Otobüsün yaylana yaylana, hızını da keserek aldığı her
dönemeç “sonunda vardık!” beklentisi oluyor. Oysa dönemeç dönemece açılıyor,
surlar surları, bostanlar bostanları, mankenler ve sözüm ona temsilcisi
oldukları bedenlerin kalabalıkları birbirini kovalıyor.

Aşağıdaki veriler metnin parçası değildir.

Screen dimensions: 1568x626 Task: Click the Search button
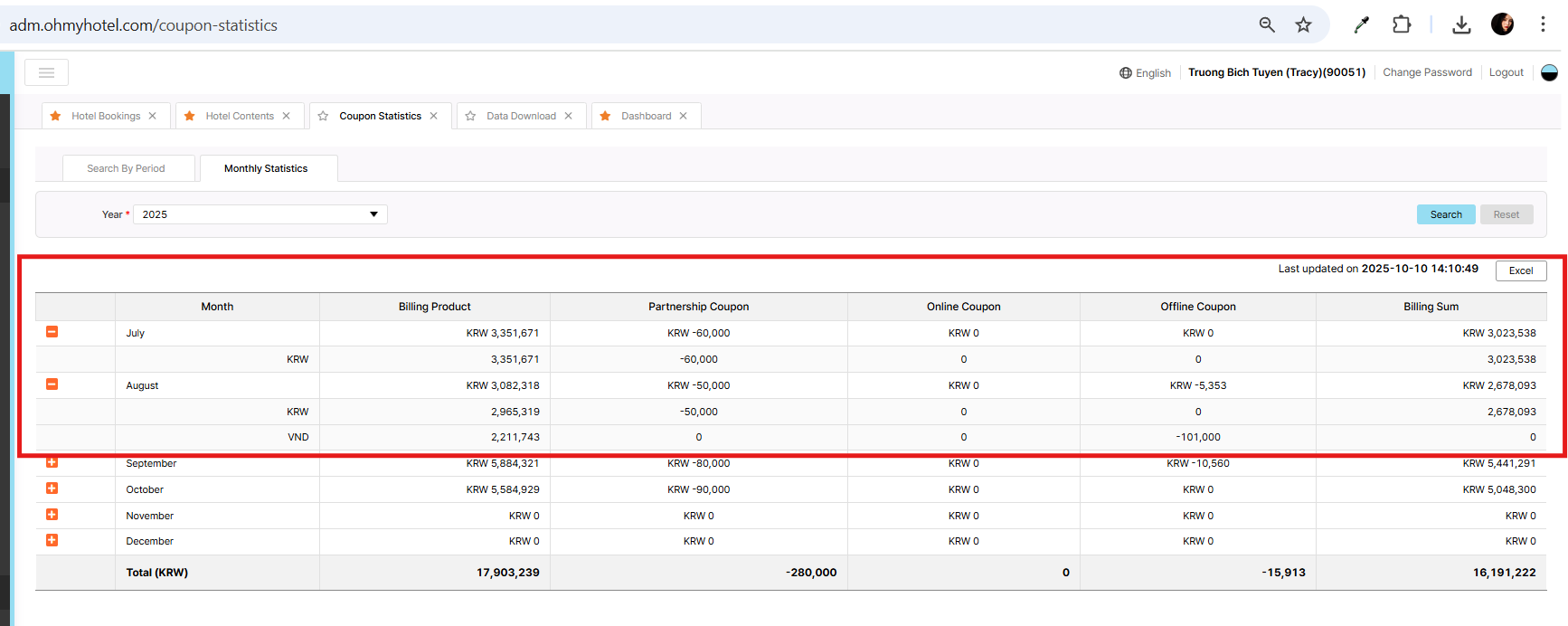(x=1445, y=214)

Olabilecek en münasebetsiz yerdeki yeni durağa
vardığımızda hava çoktan kararmıştı.
Bavulumu çeke çeke kat ettiğim uzun yolun ucunda
kavuştuğum taksi, trafikten kaçıp gerisin geri döndüğümüz çevre yolunda bir 45
dakika daha sonra eve kavuşturdu beni.
İşte bu 45 dakikanın bir yerinde (Gayrettepe
cengelindeydik, solumda Trump Tower, sağımda irili ufaklı bin bir işin
tabelalarıyla kaplı eski binalarla aralarından sıyrıldığı gibi göğe fışkırtılmış
başka kuleler, trafik, gündelik keşmekeş) bir topuk darbesiyle vites küçültülüp
ileri atılan otomatik araba misali o artık çok bildik kamçılanmayı duydum. Ve
İstanbul’un beni bir kez daha yakaladığını bildim.
*
Ertesi gün halk otobüsünde. Şehri, insanları tam da
avangard bir sinemacı gözüyle seyreder, seslerini avangard bir müzikçi gibi
dinlerken (görünürdeki ilintisizliğin, düzensizliğin gelip kendi bağlantıları
ve düzenini kurduğu kesintili bir akış) yanı başımdan yükselen bir sesle
irkildim. Sarhoş ya da ağır ilaç etkisi altındaymış gibi boğuktu, kayıyordu. “Ben
44 yaşına geldim” kısmını seçtim. Geri kalanı hangi dil olduğunu çıkaramayacağım kadar bulanarak sürdü. Dikkatimi toplayınca hep Türkçe konuştuğunu
ayrımsadım. Boşalan bir yere oturdum. Şimdi karşımdaydı. O ve muhatabı. Koyu
esmer, kısa, simsiyah, fırça saçlı, orta boylu, temiz kıyafetli. Futboldan
konuşuyordu. Puanları, hocaların isimlerini sular seller gibi sıralıyor, 44
yaşında takımının ilk kez öteki karşısında kazandığını gördüğünü, o golleri, ah
o golleri, yutkunurcasına var ya var ya diye diye anlatıyordu. Aynı cümlenin
ilgisiz bir yerinde iki oğlunun da okuduğunu söyleyip konuları karıştırarak
devam etti. Karşısındakinin –ondan çok daha kısa ve yaşlı bir adam- yüzü bıyık
altından gülmek, derin bir anlayış ve merhamet ile çattık yahu arasında gidip
geliyordu. Hiç konuşmuyordu. Tanıdık olup olmadıkları anlaşılmıyordu. Kısa boylusu Beşiktaş’ta benimle birlikte indi.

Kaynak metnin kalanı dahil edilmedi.